What in the World? returns this autumn with another series of seldom-heard stories of struggle and resistance from across the globe.

From the conflict-ridden Democratic Republic of the Congo to post-conflict East Timor, now known as Timor Leste, to the Ethiopian and Honduran highlands, Peadar King brings more compelling stories of the disfavoured and the dispossessed as well as presidents and politicians to RTE audiences.

Now in its sixth series and having filmed in thirty-one countries in Africa, Asia and Latin America, What in the World? has garnered a reputation for telling stories of intense pain and suffering, of small triumphs and occasional advances, of betrayal and complicity, of utter resilience and stout defiance.

Episodes

Episode One: Democratic Republic of the Congo - Leaving the Conflict Behind?
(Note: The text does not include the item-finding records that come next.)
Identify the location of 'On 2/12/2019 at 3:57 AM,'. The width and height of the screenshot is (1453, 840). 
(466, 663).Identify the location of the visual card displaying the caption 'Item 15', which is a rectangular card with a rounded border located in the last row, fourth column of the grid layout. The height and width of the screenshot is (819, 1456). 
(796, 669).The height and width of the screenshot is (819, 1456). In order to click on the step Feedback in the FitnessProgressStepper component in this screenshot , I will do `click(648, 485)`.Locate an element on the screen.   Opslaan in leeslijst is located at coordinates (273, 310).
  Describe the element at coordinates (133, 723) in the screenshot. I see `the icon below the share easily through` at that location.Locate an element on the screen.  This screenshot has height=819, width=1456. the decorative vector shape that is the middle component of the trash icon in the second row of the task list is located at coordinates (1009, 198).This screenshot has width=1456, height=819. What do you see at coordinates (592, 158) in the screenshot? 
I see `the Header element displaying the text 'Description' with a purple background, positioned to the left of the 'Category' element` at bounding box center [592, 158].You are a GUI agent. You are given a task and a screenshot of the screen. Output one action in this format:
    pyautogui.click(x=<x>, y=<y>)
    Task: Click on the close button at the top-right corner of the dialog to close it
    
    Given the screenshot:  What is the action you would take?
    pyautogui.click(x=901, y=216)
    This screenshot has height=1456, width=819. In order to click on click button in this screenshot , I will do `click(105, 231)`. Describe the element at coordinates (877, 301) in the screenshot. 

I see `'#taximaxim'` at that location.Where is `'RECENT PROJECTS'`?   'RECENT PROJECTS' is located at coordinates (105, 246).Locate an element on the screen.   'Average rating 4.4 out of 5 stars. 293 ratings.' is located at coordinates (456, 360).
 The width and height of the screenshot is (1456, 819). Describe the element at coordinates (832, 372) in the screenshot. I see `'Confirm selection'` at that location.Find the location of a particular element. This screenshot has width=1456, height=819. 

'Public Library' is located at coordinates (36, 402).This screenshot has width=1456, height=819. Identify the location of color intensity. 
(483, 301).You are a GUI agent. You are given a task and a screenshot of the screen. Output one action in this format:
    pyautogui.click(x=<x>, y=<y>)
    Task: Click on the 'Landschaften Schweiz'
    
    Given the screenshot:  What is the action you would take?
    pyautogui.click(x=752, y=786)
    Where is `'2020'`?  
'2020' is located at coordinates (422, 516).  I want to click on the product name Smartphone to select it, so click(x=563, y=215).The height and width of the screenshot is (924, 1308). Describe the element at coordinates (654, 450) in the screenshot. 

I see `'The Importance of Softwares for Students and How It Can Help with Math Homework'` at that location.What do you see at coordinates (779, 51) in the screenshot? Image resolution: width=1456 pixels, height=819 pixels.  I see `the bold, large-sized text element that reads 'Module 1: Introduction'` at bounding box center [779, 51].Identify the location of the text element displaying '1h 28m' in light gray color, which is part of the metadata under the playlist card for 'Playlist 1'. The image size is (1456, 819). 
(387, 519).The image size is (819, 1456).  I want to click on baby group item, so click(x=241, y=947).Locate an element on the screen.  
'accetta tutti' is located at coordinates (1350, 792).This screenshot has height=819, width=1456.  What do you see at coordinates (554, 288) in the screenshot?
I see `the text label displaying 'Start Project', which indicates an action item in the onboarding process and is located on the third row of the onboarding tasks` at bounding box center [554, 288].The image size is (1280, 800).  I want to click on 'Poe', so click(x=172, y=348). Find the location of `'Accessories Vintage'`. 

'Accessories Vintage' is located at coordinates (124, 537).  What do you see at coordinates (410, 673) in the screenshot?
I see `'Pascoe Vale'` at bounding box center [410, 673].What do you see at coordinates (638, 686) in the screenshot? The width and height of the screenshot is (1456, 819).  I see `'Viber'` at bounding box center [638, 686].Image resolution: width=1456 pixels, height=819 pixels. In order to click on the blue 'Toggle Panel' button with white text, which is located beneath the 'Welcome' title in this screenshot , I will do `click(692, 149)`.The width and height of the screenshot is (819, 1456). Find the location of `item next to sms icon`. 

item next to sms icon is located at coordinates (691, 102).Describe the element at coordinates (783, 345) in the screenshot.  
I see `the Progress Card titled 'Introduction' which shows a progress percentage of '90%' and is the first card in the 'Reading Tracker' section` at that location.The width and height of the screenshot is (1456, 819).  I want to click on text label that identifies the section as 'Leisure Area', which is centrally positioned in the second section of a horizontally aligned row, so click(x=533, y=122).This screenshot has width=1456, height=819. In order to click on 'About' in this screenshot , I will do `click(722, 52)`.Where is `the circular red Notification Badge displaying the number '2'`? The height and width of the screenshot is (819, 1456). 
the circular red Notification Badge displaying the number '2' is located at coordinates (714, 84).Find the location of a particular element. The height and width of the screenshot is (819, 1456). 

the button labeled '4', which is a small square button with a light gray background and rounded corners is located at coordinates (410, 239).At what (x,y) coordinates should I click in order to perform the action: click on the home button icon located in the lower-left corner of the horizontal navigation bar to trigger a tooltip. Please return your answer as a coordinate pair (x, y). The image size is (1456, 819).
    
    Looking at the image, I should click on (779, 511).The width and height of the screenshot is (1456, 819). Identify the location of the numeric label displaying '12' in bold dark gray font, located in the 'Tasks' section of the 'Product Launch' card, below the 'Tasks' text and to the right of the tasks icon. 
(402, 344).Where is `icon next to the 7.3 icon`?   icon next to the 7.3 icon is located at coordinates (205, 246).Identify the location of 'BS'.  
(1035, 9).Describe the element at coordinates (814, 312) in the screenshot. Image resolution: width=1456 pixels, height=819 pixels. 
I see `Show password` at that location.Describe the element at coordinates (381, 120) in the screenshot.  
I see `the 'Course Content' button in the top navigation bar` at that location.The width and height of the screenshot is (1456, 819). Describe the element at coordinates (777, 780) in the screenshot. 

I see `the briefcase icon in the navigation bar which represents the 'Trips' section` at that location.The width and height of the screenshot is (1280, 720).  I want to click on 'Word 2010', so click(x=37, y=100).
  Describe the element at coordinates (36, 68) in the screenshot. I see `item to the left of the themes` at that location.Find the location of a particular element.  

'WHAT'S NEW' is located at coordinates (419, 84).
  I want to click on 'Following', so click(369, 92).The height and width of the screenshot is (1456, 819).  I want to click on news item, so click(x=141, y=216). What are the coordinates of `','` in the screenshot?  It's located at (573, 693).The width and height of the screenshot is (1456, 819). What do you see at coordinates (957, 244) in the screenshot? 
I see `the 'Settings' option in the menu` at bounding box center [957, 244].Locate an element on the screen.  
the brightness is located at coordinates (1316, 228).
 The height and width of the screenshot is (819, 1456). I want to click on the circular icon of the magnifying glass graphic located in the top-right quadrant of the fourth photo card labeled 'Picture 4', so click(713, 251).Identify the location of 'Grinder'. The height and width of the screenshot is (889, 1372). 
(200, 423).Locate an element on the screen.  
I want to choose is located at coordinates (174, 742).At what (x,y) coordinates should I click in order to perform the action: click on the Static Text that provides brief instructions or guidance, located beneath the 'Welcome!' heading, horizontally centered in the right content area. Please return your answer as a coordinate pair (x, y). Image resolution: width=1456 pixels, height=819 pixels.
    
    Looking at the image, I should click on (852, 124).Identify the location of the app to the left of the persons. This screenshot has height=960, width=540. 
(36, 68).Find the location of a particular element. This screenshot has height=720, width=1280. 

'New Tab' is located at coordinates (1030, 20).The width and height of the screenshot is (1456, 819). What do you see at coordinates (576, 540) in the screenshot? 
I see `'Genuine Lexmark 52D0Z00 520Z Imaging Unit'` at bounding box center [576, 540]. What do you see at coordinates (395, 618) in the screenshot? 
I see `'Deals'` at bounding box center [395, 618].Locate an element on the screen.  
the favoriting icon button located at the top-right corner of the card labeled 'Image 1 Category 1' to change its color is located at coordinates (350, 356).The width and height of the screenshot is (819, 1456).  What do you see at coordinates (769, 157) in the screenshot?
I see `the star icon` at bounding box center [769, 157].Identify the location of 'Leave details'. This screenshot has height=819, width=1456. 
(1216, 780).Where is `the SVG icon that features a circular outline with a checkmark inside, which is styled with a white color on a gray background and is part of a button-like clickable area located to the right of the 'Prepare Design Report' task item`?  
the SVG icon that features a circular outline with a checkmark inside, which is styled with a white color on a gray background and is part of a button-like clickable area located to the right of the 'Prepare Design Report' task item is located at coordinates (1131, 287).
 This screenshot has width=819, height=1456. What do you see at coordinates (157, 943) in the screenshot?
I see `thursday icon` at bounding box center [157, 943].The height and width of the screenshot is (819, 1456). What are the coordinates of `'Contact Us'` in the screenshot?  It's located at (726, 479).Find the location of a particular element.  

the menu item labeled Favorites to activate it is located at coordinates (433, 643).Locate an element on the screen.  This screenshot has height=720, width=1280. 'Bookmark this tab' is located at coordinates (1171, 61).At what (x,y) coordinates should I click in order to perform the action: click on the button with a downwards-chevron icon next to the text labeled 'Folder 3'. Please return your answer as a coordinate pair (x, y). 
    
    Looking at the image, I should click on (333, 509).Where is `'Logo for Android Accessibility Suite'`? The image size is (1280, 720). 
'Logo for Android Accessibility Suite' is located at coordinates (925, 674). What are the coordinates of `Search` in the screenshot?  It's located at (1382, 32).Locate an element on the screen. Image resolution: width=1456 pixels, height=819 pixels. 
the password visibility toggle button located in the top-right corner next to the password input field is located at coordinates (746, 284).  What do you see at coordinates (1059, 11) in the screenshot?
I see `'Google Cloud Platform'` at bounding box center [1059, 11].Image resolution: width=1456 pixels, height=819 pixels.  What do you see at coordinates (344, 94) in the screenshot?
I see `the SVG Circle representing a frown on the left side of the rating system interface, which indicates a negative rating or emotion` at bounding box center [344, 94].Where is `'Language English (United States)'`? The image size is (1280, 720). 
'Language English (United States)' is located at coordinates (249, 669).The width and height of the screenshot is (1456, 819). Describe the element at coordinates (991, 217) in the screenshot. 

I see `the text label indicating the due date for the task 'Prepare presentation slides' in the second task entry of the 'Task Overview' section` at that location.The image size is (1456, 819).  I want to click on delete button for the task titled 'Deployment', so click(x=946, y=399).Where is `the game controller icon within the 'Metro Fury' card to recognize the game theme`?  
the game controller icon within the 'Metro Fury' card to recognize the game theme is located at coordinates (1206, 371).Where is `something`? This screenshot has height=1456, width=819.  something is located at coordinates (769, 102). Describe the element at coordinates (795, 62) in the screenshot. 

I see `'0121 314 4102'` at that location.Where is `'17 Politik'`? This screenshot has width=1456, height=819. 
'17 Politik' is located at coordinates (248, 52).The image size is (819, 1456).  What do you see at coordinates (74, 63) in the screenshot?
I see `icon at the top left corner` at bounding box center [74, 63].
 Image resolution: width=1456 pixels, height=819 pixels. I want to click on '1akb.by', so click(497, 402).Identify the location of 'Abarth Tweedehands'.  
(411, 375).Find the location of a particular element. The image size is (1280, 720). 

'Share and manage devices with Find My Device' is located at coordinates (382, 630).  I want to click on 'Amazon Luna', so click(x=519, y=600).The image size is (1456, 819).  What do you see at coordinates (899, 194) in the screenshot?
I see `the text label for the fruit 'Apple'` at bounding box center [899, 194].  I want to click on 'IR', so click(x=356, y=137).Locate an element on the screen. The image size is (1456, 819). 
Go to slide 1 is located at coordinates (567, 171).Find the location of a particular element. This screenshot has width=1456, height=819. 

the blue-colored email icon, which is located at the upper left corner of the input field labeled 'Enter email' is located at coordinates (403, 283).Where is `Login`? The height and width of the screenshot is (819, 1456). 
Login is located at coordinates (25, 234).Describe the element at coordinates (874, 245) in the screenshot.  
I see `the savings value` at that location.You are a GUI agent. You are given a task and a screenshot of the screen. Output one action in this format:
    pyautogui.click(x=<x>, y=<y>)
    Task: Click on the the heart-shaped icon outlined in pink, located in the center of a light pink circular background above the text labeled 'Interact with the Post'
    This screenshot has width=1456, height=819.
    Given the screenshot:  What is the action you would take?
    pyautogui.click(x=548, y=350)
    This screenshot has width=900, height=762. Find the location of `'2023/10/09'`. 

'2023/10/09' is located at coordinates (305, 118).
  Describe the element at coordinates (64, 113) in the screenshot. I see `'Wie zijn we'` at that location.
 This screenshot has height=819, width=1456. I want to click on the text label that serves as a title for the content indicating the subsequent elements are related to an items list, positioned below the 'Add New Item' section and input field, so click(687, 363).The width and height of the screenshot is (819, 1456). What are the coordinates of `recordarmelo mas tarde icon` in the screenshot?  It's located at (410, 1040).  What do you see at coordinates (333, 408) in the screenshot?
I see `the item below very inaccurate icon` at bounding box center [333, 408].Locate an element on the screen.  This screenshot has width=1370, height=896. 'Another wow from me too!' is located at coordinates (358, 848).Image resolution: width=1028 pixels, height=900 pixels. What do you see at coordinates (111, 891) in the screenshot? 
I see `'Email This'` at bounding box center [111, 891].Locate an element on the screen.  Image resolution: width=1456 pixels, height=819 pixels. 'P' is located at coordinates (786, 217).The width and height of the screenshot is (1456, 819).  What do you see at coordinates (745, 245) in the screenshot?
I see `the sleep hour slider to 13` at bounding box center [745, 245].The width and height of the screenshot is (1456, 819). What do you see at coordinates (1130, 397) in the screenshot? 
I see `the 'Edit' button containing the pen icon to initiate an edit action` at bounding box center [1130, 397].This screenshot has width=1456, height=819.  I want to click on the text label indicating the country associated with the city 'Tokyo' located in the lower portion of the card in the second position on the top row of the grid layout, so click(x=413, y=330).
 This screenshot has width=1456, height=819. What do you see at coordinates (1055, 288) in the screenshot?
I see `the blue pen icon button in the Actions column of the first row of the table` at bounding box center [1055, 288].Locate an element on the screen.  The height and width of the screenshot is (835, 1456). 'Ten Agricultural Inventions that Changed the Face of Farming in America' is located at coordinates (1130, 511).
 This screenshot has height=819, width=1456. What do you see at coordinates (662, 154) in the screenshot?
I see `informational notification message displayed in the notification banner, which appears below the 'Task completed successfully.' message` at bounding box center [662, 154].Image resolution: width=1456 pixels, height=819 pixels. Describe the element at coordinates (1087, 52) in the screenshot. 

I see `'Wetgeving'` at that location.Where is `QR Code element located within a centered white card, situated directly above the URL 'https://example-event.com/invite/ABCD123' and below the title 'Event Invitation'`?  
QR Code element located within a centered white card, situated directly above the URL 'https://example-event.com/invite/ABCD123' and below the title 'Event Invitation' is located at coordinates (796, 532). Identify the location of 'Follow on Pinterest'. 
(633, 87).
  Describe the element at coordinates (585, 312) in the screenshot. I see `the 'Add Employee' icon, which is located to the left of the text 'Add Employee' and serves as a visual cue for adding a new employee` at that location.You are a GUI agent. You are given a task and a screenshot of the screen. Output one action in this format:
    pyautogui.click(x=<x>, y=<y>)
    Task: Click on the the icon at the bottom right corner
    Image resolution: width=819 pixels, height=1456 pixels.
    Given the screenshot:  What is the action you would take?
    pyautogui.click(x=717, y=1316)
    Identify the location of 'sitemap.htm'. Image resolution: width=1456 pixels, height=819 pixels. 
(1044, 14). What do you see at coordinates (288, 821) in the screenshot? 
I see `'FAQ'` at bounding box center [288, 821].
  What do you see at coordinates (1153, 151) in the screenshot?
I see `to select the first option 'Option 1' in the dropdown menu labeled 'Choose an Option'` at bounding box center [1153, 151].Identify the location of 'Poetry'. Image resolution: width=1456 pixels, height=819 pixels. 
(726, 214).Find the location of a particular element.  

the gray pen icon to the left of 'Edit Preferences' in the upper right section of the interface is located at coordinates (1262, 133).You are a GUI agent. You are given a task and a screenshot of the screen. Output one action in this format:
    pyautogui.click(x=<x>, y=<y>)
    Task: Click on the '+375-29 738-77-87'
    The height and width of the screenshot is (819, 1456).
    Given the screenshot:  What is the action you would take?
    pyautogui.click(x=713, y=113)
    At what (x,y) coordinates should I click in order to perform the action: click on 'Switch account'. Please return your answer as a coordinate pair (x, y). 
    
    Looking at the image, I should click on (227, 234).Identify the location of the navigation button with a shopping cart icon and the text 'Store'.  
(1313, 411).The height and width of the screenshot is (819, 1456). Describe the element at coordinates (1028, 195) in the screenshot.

At the heart of Africa, the Congo for many people will always be associated with Joseph Conrad's early twentieth-century novel the Heart of Darkness, a title that has become a by-word for the country. And for Benjamin and David, two former child soldiers, and Funaha held as a sex slave by one of the many militias that continue to terrorise the country that metaphor remains a daily reality. The film explores how this seemingly never-ending conflict impacts on the people of North Kivu.

Episode Two: Timor Leste - Timor's Trauma

For over 24 years, East Timor endured a crushing occupation inflicted on them by neighbouring Indonesia on the pretext of the fight against communism. The trauma from that period lives on as evidenced by the testimonies of Nelson Belo, Gregorio Saldanha and Pascal Oliveira survivors of the infamous 1991 Santa Cruz massacre. This film recalls the trauma of Timor Leste in this the tenth anniversary of its independence.

Episode Three: Honduras - Log On

Deep in the forests of Honduras unimaginable riches lie. Riches and beauty too. But within these forests temptations also lurk. Temptation to log on whatever the consequences. And it is because of the adverse consequences of wholesale illegal logging that Rene Gradiz and the Olancho Environmental Movement have mobilised to protect their forests, a mobilisation that has cost them dearly.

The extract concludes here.